YOUR GOAL: Transcribe each entry so that nothing differs from the original.

RECORDS SUPPLIED:
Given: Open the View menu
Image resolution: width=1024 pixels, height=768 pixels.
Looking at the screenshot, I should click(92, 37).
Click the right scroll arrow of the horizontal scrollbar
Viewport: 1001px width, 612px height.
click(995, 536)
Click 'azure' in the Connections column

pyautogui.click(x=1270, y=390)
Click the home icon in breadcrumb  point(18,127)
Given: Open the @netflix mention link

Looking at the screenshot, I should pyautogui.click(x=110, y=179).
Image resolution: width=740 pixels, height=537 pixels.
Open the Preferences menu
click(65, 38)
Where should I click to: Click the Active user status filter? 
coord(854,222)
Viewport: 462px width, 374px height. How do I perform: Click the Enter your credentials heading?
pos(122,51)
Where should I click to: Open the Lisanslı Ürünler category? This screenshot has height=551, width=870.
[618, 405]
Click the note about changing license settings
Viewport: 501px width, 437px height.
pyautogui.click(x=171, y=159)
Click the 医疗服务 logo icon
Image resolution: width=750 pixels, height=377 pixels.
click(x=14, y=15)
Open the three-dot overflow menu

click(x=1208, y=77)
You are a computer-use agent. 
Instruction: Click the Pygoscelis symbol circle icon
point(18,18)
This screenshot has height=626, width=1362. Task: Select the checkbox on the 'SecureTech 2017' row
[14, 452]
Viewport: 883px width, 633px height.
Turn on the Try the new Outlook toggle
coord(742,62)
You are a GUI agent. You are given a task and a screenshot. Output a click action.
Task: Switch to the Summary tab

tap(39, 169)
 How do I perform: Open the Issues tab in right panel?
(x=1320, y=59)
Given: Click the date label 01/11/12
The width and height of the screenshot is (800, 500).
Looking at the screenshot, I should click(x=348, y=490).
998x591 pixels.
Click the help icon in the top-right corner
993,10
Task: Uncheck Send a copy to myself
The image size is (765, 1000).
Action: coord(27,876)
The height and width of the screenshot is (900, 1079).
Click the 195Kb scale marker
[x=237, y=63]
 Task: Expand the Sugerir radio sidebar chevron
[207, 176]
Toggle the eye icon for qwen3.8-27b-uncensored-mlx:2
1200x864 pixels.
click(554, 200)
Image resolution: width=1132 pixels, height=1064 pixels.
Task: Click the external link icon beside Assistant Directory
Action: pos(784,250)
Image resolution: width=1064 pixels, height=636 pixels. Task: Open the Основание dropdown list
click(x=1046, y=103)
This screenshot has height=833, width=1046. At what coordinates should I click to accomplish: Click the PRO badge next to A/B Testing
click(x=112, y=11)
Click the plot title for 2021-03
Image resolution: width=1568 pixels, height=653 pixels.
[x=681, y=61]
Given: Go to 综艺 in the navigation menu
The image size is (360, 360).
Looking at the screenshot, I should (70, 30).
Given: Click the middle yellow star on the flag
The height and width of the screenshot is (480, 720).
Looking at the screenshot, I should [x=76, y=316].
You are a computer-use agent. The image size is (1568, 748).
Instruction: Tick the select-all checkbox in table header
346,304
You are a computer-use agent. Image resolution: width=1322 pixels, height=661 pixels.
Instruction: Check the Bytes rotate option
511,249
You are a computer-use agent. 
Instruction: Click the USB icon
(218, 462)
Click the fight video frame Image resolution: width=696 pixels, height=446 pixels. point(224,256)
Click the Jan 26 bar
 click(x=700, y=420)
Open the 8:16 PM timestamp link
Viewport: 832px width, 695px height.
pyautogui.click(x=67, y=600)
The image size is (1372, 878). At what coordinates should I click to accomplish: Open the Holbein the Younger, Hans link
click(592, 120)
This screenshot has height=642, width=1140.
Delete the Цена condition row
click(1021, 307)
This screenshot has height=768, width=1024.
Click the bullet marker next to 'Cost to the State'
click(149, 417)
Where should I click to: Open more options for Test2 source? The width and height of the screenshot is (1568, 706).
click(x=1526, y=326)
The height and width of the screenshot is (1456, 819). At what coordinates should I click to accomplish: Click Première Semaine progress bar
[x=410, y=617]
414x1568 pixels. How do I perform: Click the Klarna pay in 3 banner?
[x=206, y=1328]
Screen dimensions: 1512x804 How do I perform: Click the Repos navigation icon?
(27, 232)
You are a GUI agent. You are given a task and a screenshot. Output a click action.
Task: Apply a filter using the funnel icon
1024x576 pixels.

RESPONSE:
Given: Open the View menu
Image resolution: width=1024 pixels, height=768 pixels.
Looking at the screenshot, I should click(92, 37).
Click the right scroll arrow of the horizontal scrollbar
Viewport: 1001px width, 612px height.
click(995, 536)
Click 'azure' in the Connections column

pyautogui.click(x=1270, y=390)
Click the home icon in breadcrumb  point(18,127)
Given: Open the @netflix mention link

Looking at the screenshot, I should pyautogui.click(x=110, y=179).
Image resolution: width=740 pixels, height=537 pixels.
Open the Preferences menu
click(65, 38)
Where should I click to: Click the Active user status filter? 
coord(854,222)
Viewport: 462px width, 374px height. How do I perform: Click the Enter your credentials heading?
pos(122,51)
Where should I click to: Open the Lisanslı Ürünler category? This screenshot has height=551, width=870.
[618, 405]
Click the note about changing license settings
Viewport: 501px width, 437px height.
pyautogui.click(x=171, y=159)
Click the 医疗服务 logo icon
Image resolution: width=750 pixels, height=377 pixels.
click(x=14, y=15)
Open the three-dot overflow menu

click(x=1208, y=77)
You are a computer-use agent. 
Instruction: Click the Pygoscelis symbol circle icon
point(18,18)
This screenshot has height=626, width=1362. Task: Select the checkbox on the 'SecureTech 2017' row
[14, 452]
Viewport: 883px width, 633px height.
Turn on the Try the new Outlook toggle
coord(742,62)
You are a GUI agent. You are given a task and a screenshot. Output a click action.
Task: Switch to the Summary tab

tap(39, 169)
 How do I perform: Open the Issues tab in right panel?
(x=1320, y=59)
Given: Click the date label 01/11/12
The width and height of the screenshot is (800, 500).
Looking at the screenshot, I should click(x=348, y=490).
998x591 pixels.
Click the help icon in the top-right corner
993,10
Task: Uncheck Send a copy to myself
The image size is (765, 1000).
Action: coord(27,876)
The height and width of the screenshot is (900, 1079).
Click the 195Kb scale marker
[x=237, y=63]
 Task: Expand the Sugerir radio sidebar chevron
[207, 176]
Toggle the eye icon for qwen3.8-27b-uncensored-mlx:2
1200x864 pixels.
click(554, 200)
Image resolution: width=1132 pixels, height=1064 pixels.
Task: Click the external link icon beside Assistant Directory
Action: pos(784,250)
Image resolution: width=1064 pixels, height=636 pixels. Task: Open the Основание dropdown list
click(x=1046, y=103)
This screenshot has height=833, width=1046. At what coordinates should I click to accomplish: Click the PRO badge next to A/B Testing
click(x=112, y=11)
Click the plot title for 2021-03
Image resolution: width=1568 pixels, height=653 pixels.
[x=681, y=61]
Given: Go to 综艺 in the navigation menu
The image size is (360, 360).
Looking at the screenshot, I should (70, 30).
Given: Click the middle yellow star on the flag
The height and width of the screenshot is (480, 720).
Looking at the screenshot, I should [x=76, y=316].
You are a computer-use agent. The image size is (1568, 748).
Instruction: Tick the select-all checkbox in table header
346,304
You are a computer-use agent. Image resolution: width=1322 pixels, height=661 pixels.
Instruction: Check the Bytes rotate option
511,249
You are a computer-use agent. 
Instruction: Click the USB icon
(218, 462)
Click the fight video frame Image resolution: width=696 pixels, height=446 pixels. point(224,256)
Click the Jan 26 bar
 click(x=700, y=420)
Open the 8:16 PM timestamp link
Viewport: 832px width, 695px height.
pyautogui.click(x=67, y=600)
The image size is (1372, 878). At what coordinates should I click to accomplish: Open the Holbein the Younger, Hans link
click(592, 120)
This screenshot has height=642, width=1140.
Delete the Цена condition row
click(1021, 307)
This screenshot has height=768, width=1024.
Click the bullet marker next to 'Cost to the State'
click(149, 417)
Where should I click to: Open more options for Test2 source? The width and height of the screenshot is (1568, 706).
click(x=1526, y=326)
The height and width of the screenshot is (1456, 819). At what coordinates should I click to accomplish: Click Première Semaine progress bar
[x=410, y=617]
414x1568 pixels. How do I perform: Click the Klarna pay in 3 banner?
[x=206, y=1328]
Screen dimensions: 1512x804 How do I perform: Click the Repos navigation icon?
(27, 232)
You are a GUI agent. You are given a task and a screenshot. Output a click action.
Task: Apply a filter using the funnel icon
1024x576 pixels.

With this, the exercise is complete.